A成分とC成分とを混合し、A成分とC成分の混合物を減圧脱泡した後、A成分とC成分の混合物及びB成分を混合機に供給した。
得られた混合液を80℃に加熱した型枠に注型し、1時間加熱し硬化させた後、形成された樹脂発泡体を型枠から抜き出し、その後120℃で5時間キュアリングした。この発泡体を1.3mm厚にスライスしてウレタンシートを作成し、研磨パッドを得た。
【0042】
(実施例2)
実施例1のA成分のプレポリマー(2)100gに代えて、プレポリマー(3)を100g準備した。
以降、実施例1と同様にしてウレタンシートを作成し、研磨パッドを得た。
【0043】
(実施例3)
実施例1のA成分のプレポリマー(2)100gに代えて、プレポリマー(4)を100g準備した。
以降、実施例1と同様にしてウレタンシートを作成し、研磨パッドを得た。
【0044】
(比較例1)
実施例1のA成分のプレポリマー(2)100gに代えて、プレポリマー(5)を100g準備した。
以降、実施例1と同様にしてウレタンシートを作成し、研磨パッドを得た。
(比較例2)
実施例1のA成分のプレポリマー(2)100gに代えて、プレポリマー(1)を100g準備した。

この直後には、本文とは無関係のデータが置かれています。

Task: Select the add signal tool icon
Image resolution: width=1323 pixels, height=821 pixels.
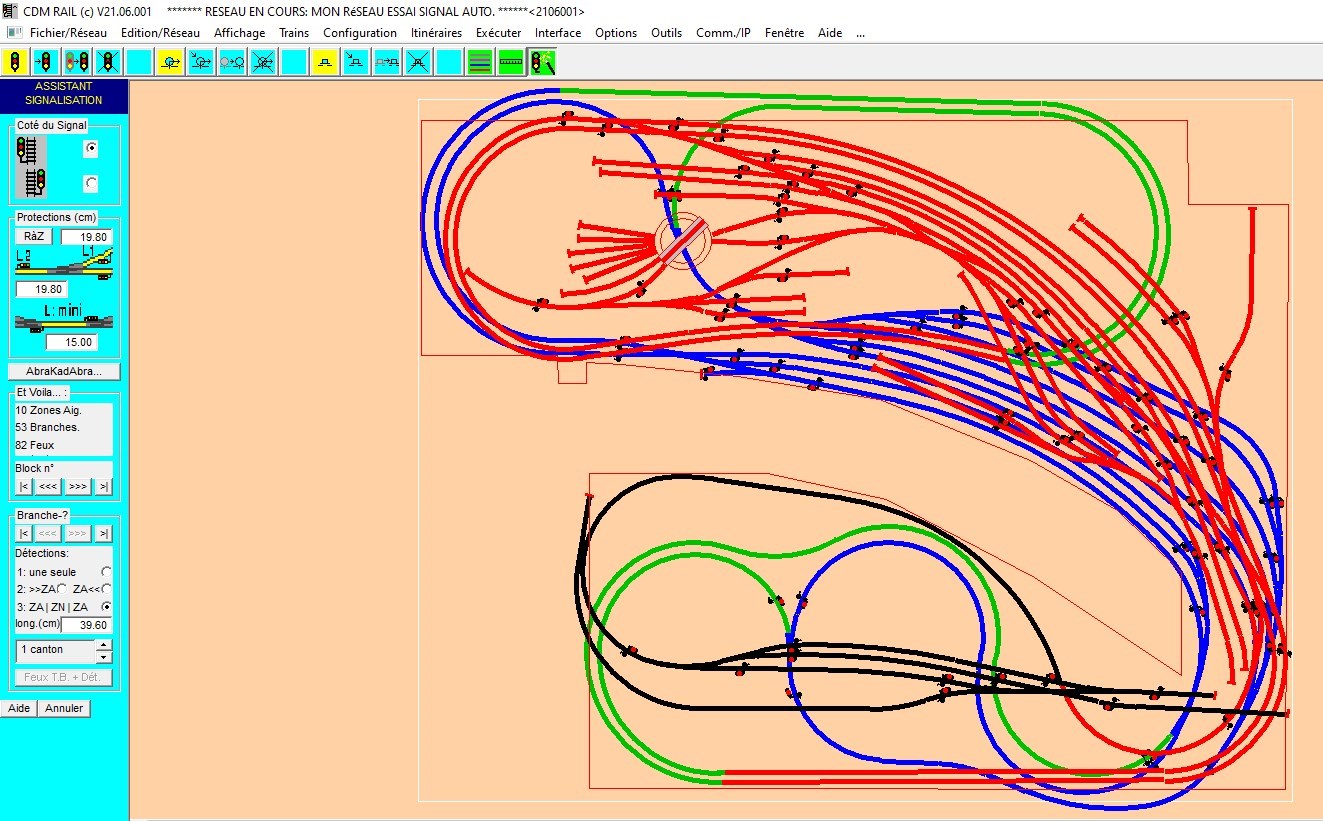Action: (x=14, y=62)
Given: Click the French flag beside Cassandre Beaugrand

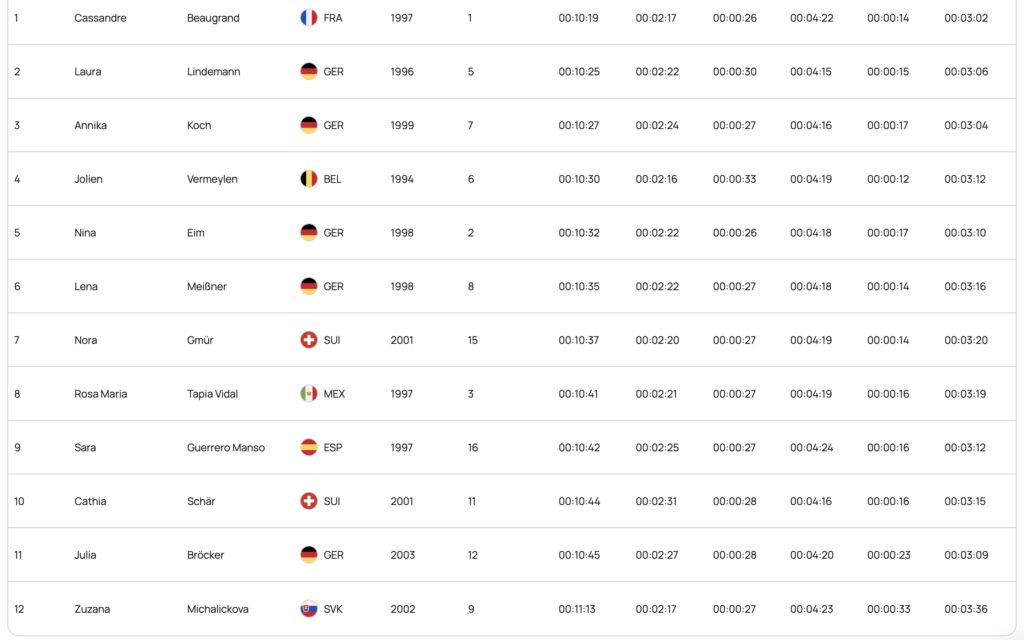Looking at the screenshot, I should (x=309, y=18).
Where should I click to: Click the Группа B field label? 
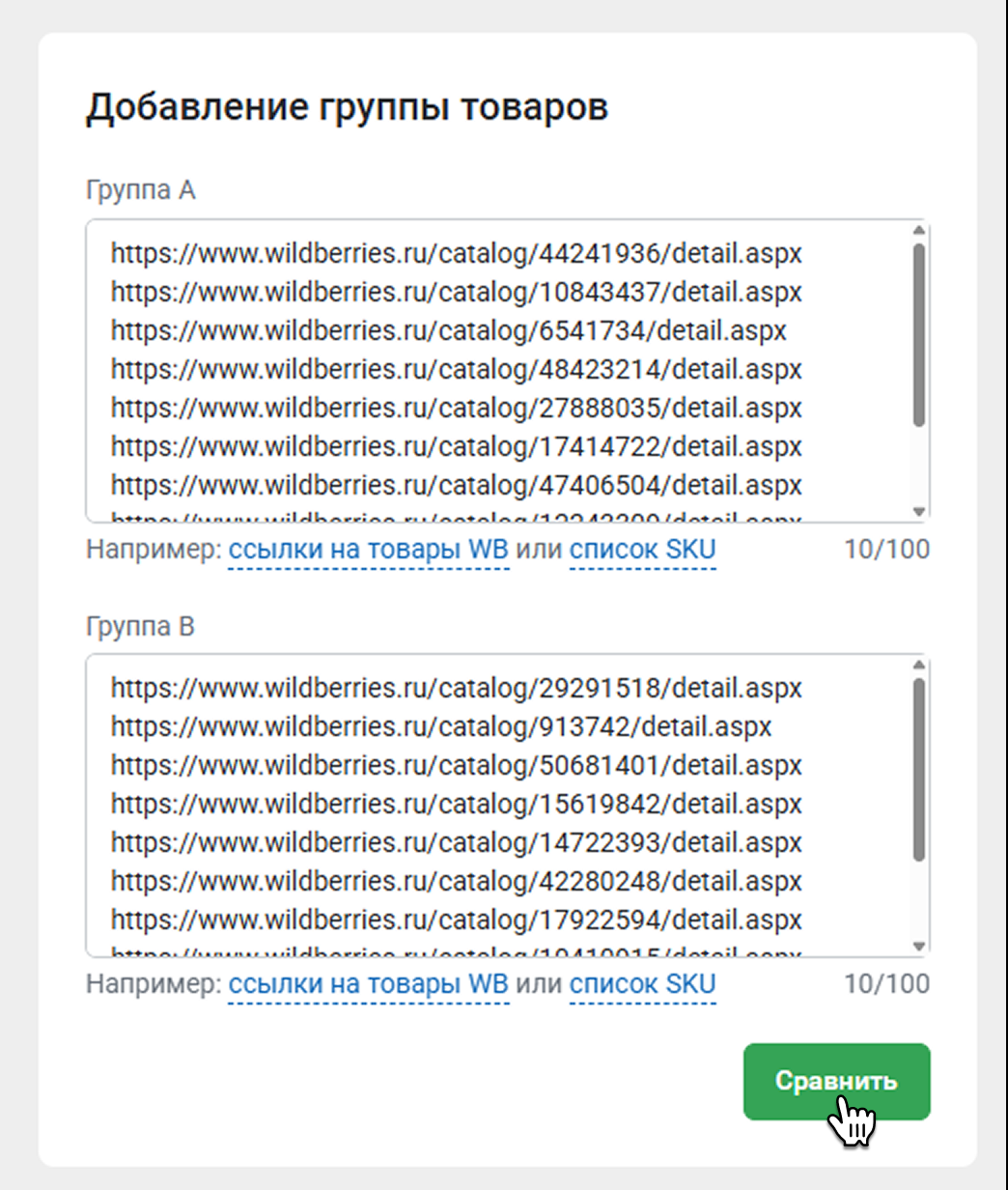point(140,627)
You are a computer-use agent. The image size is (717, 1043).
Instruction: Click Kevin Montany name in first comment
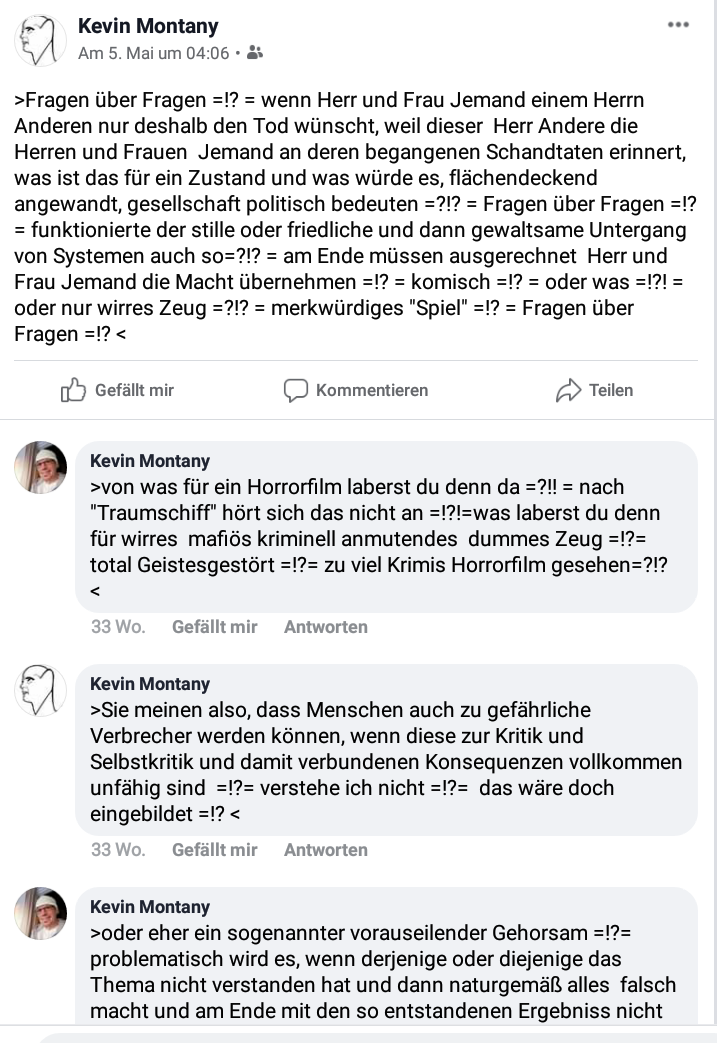pos(150,461)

以降、実施例1と同様にしてウレタンシートの作成を試みたが、A成分、B成分、及びC成分からなる硬化性樹脂組成物が硬化するまでの時間が長くかかり、かつ十分に硬化しなかったため、得られた発泡体をスライスするのが困難であり、研磨パッドを得ることができなかった。
【0045】
(試験方法)
実施例1~3及び比較例1それぞれのウレタンシート(研磨パッド)について、以下の密度、A硬度、及びD硬度の測定を行った。
(密度)
密度(g/cm)は、日本工業規格(JIS K 6505)に準拠して測定した。
(A硬度)
研磨パッドのA硬度は、日本工業規格(JIS-K-7311)に準拠して、ショアAデュロメータを用いて測定した。ここで、試料は、少なくとも総厚さ4.5mm以上になるように、必要に応じて複数枚のウレタンシートを重ねることで得た。
(D硬度)
研磨パッドのD硬度は、日本工業規格(JIS-K-6253)に準拠して、D型硬度計を用いて測定した。ここで、試料は、少なくとも総厚さ4.5mm以上になるように、必要に応じて複数枚のウレタンシートを重ねることで得た。
【0046】
表1には実施例1~3及び比較例1で得られた研磨パッドの基本物性を示す。
【0047】
【表1】
【0048】
(研磨レート)
実施例1~3及び比較例1それぞれの研磨パッドについて、研磨レート(Å)の測定を行った。研磨試験の条件は下記の通りである。
【0049】
(研磨試験の条件)
・使用研磨機:荏原製作所社製 F-REX300
・Disk:3MA188(#100)
・回転数:(定盤)70rpm、(トップリング)71rpm
・研磨圧力:3.5psi、2.9psi、又は1.5psiの3種類
・研磨剤:キャボット社製、品番:SS25(SS25原液:純水=1:1の混合液を使
用)
・研磨剤温度:20℃
・研磨剤吐出量:200ml/min
・使用ワーク(被研磨物):12インチのシリコンウエハ上にテトラエトキシシラン(TEOS)をPE-CVDで絶縁膜1μmの厚さになるように形成した基板を使用した。研磨の初期温度が20℃であり、研磨中にパッド表面温度が上昇し、40~50℃になる。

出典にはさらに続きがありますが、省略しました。